Text segment:

================

This video is a year-end compilation episode gathering the most inspiring moments from the numerous founders featured on the 'In Depth' podcast throughout 2025. Founders across diverse industries and stages share vivid accounts of how they turned ideas into real companies, the grueling periods of patience they endured, and the pivotal decisions they made for growth. Beyond simply building products, you'll discover common patterns behind successful companies through the intense reflections and insights of founders who tested their limits and assembled great teams.


1. The Spark: Ideas Born from Personal Frustration and Observation

Every great company begins with the simple thought: "What if this were different?" The moment founders first conceive their business idea often stems not from grand visions, but from deeply personal experiences or small attempts to solve problems around them.

Some founders showed entrepreneurial instincts from a very young age, while others couldn't tolerate the inconveniences they experienced and built solutions themselves.

I dropped out of high school in my freshman year. I worked as a manager at Burger King and even fired my cousin. Then I started tinkering around on the internet, and at 12, I launched a Minecraft server. By 16, I had millions of players and was making hundreds of thousands of dollars in revenue.

Personal frustration or witnessing a loved one's suffering can be particularly powerful motivators. Mercury's founder was fed up with the inconveniences of existing business banks, and Owner's founder started from the experience of fighting to save his mother's store.

My mom was so excited when she started her pet business. But it was incredibly hard to attract enough customers to sustain it. She feared losing not just the business, but our house, which had been put up as collateral for the startup loan.

================

Data entries:
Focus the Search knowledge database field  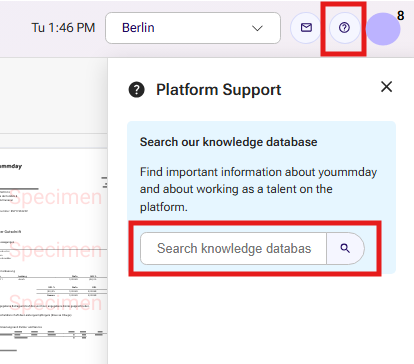tap(233, 248)
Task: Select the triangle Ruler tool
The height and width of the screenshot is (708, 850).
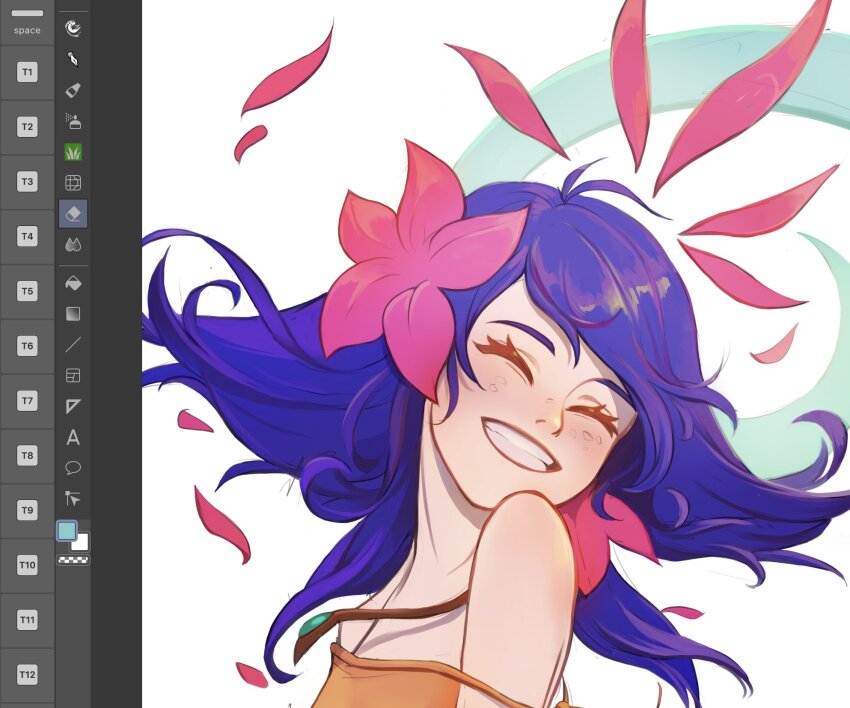Action: 73,406
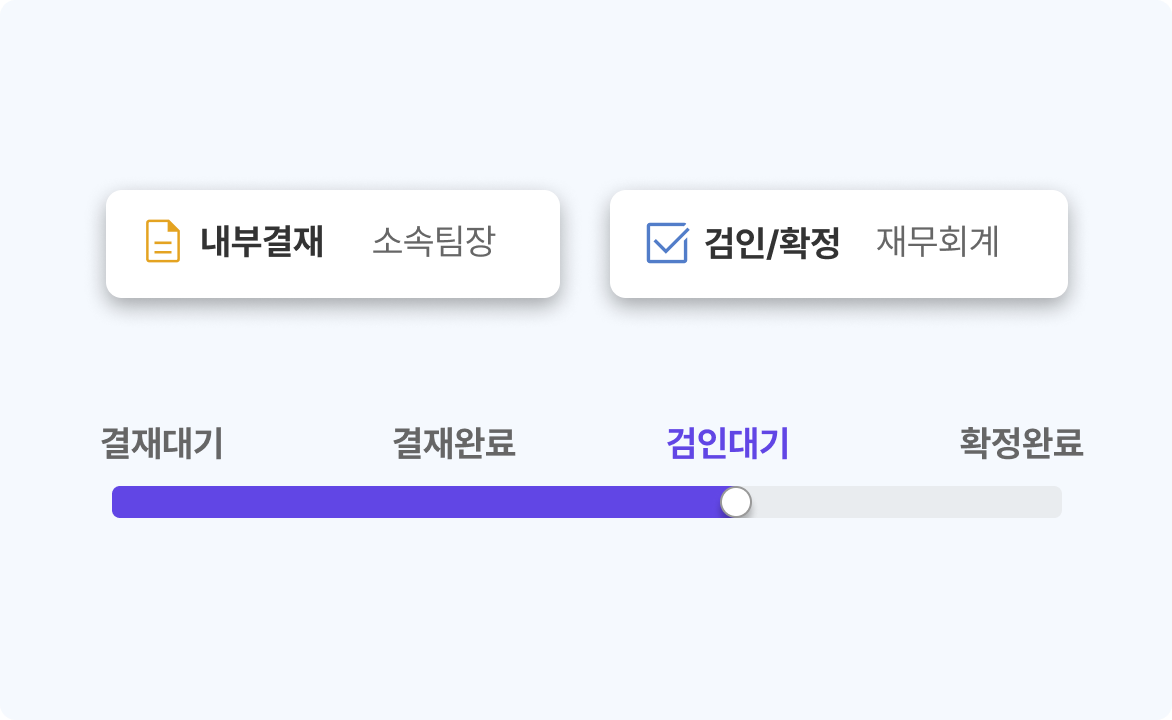Click the far end of progress track

click(1054, 502)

================

List of tasks:
1. Duplicate everything in the text about startup founders from "1. The Spark: Ideas" down to "problems around them.".
2. Set down the records exactly, covering everything from the line that contains "Task: Select the triangle Ruler tool" down to the end of the records, and omit the pictures.
The text about startup founders and the records are unrelated to each other.

Outputs in order:
1.
1. The Spark: Ideas Born from Personal Frustration and Observation

Every great company begins with the simple thought: "What if this were different?" The moment founders first conceive their business idea often stems not from grand visions, but from deeply personal experiences or small attempts to solve problems around them.

2.
Task: Select the triangle Ruler tool
The height and width of the screenshot is (708, 850).
Action: 73,406
Click the far end of progress track

click(1054, 502)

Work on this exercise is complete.